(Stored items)
◆ ◆ ◆ ◆ ◆

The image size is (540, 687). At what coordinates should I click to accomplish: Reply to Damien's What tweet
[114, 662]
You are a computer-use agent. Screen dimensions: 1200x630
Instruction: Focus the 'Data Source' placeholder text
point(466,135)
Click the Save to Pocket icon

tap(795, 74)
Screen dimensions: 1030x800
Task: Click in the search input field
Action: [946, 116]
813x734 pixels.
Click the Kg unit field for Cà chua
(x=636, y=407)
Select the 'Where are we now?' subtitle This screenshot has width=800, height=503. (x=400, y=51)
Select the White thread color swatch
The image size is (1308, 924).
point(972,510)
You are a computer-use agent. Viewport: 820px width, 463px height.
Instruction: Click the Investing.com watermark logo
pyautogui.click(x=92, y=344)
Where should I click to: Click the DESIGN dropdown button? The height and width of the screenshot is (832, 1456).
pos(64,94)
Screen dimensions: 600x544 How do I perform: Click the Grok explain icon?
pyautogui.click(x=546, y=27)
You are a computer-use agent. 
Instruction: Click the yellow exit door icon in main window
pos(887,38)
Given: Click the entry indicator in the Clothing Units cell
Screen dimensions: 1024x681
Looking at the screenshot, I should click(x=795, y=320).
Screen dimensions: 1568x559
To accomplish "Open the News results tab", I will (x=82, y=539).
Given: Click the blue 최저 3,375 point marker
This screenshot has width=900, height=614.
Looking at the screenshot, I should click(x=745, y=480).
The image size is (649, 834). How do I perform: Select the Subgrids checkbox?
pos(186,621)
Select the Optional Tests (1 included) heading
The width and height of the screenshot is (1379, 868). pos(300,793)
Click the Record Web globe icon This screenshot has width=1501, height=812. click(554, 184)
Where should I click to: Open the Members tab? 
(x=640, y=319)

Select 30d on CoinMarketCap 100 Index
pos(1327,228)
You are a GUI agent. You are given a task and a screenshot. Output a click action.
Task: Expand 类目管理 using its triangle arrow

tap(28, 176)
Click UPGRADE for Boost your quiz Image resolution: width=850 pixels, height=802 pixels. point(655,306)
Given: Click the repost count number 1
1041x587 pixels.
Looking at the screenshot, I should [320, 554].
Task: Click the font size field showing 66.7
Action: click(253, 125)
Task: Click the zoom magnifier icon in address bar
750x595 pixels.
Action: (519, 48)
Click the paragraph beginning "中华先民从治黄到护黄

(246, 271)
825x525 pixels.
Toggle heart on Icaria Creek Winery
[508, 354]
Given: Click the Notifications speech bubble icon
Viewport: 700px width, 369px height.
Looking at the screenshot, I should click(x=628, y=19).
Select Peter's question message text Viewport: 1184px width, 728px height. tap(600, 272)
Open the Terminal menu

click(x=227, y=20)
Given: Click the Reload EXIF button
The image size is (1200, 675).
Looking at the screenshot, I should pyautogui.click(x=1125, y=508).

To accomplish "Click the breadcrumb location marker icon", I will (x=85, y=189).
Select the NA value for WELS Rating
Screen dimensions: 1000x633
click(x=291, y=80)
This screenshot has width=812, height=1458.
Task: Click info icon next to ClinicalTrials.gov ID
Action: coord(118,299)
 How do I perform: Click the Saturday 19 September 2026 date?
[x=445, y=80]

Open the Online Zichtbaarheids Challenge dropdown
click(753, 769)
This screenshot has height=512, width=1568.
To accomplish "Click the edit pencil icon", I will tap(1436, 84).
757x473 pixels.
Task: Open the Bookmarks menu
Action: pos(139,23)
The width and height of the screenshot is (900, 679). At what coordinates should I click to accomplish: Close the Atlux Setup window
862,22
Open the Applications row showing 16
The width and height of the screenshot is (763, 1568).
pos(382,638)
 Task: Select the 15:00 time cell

◆ ◆ ◆ ◆ ◆

Your assignment
Please state how many lines of the entries above include the string "marker", giving the number and nothing more.

Solution below
2